I’m not a worship leader, as you know, but a pastor. As such, I have to correct what I think is a very misguided view on worship leading. The “just focus on yourself” advice for worship leaders would be akin to my telling a young preacher, “Don’t worry about the people in the pews; just get in the pulpit, open your Bible and talk to yourself about what God is saying to you. If you speak to the congregation at all, let it be to tell them, ‘Just open your Bible and have a quiet time of meditation with the Lord, as I do the same.'”
As a pastor, it is my job to do my private study ahead of time, and to be VERY conscious of the people in the pews as I try to teach them the word.
As a worshiper in the pews, it would be fine for me to just close my eyes and enjoy God’s presence as I sing to Him.
But when you are playing an instrument or singing at the front of the church, you are not there for yourself. You have taken on the responsibility for the people in the pews, and for leading them into the presence of the Lord to worship Him. You had better be VERY aware of them, encouraging them with your song, your eye contact, your smile, your prayers, your words of instruction and encouragement (stuff like “Sing out, now!”), and everything you are and do, to focus on the Lord. It is not about you and your one-on-one fellowship with Jesus on Sunday morning. Be worshiping alone all week to take care of that. When the pews fill up, it is time for you to function as a leader. When you are a leader, you must lead. When worship leaders just go up, close their eyes and sing to the Lord, then the only ones in the pews who worship too, are the self-led.

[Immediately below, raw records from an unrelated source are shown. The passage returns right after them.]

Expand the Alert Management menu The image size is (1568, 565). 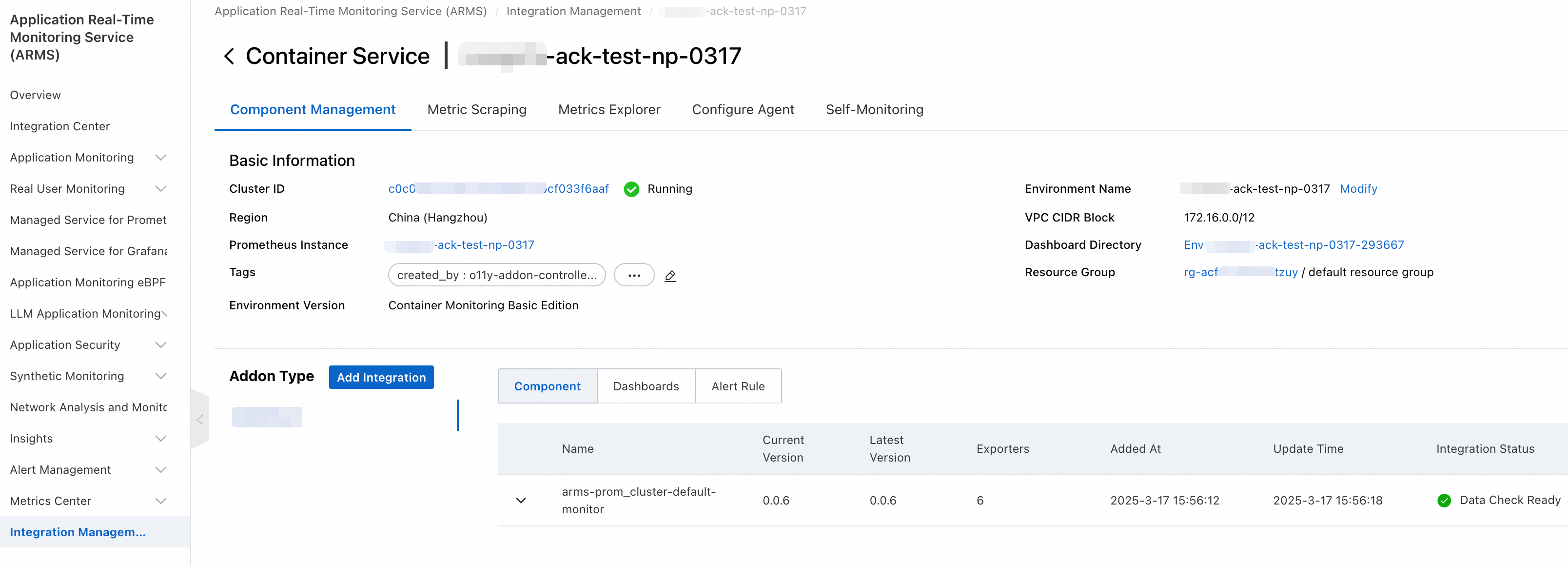click(x=161, y=470)
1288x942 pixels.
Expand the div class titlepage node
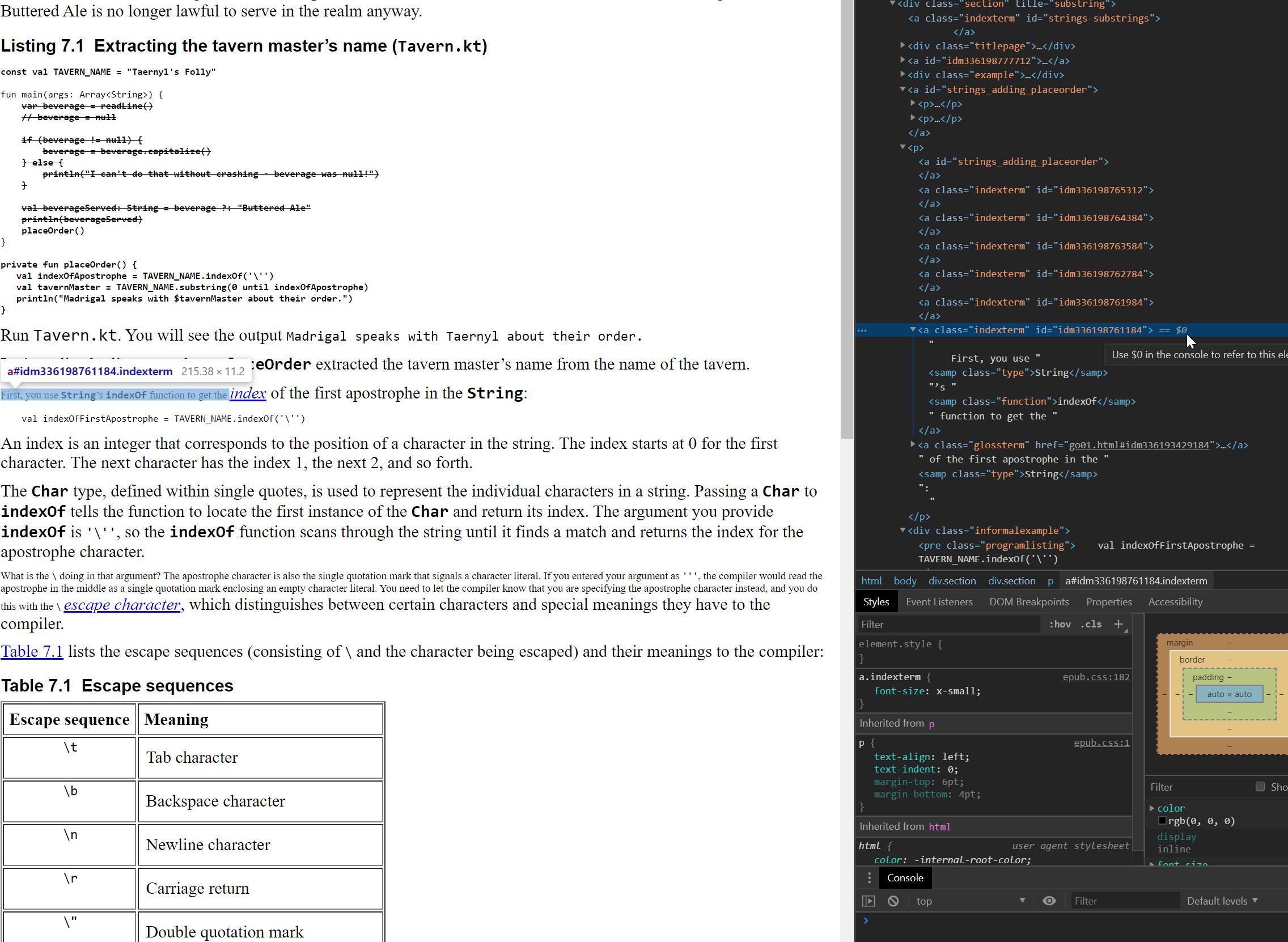point(903,46)
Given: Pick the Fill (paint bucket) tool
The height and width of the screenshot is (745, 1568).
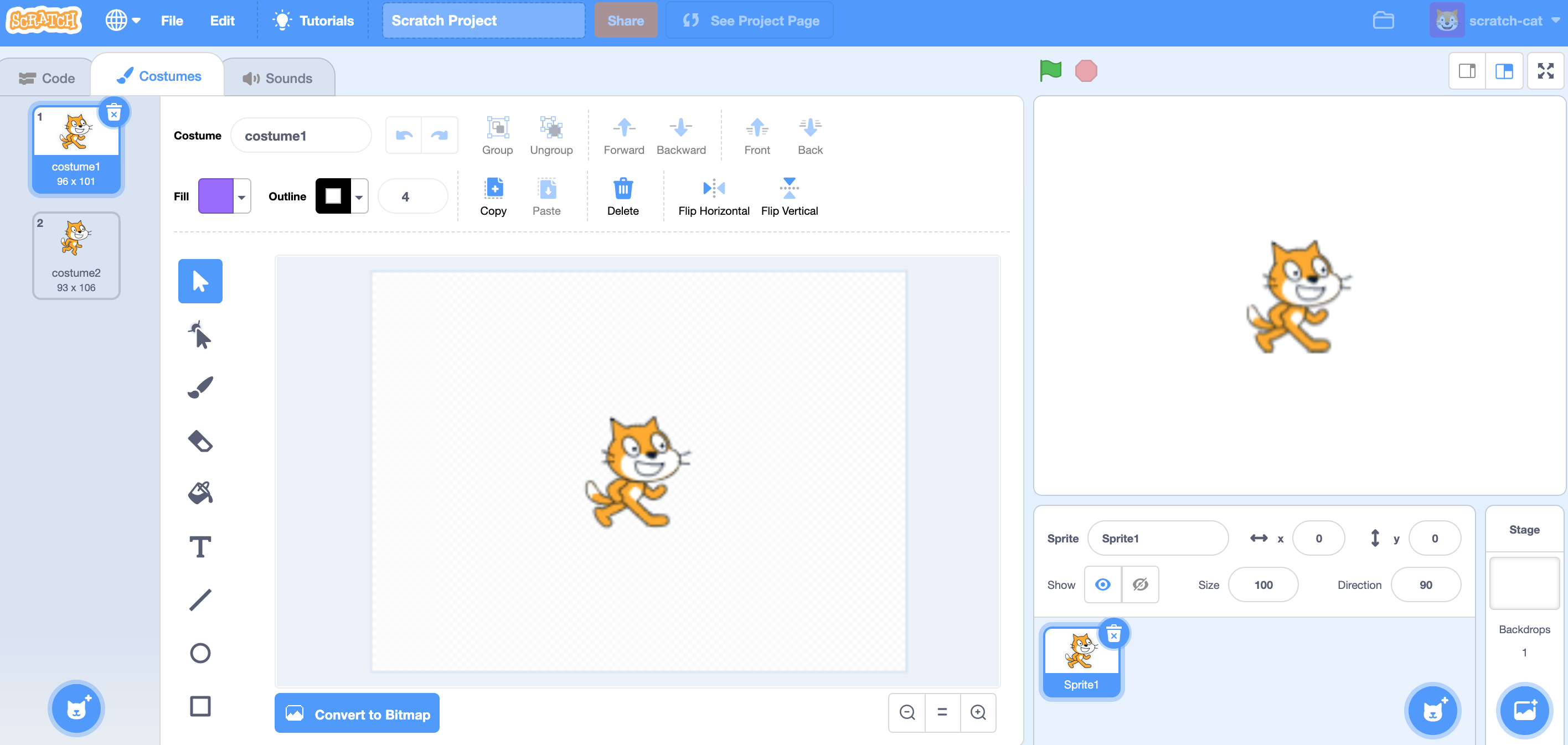Looking at the screenshot, I should point(200,493).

They worship in spite of the lack of leadership. But they are few in number. Most people in the pews won’t do that. So there is absolutely no congregational unity.
A vibrant service is one where the whole of the congregation is heartily singing to the Lord, and that only happens because the leadership leads, as the Spirit of God moves on hearts that are unified in a desire to worship the Lord together as a Body, not as a group of individuals.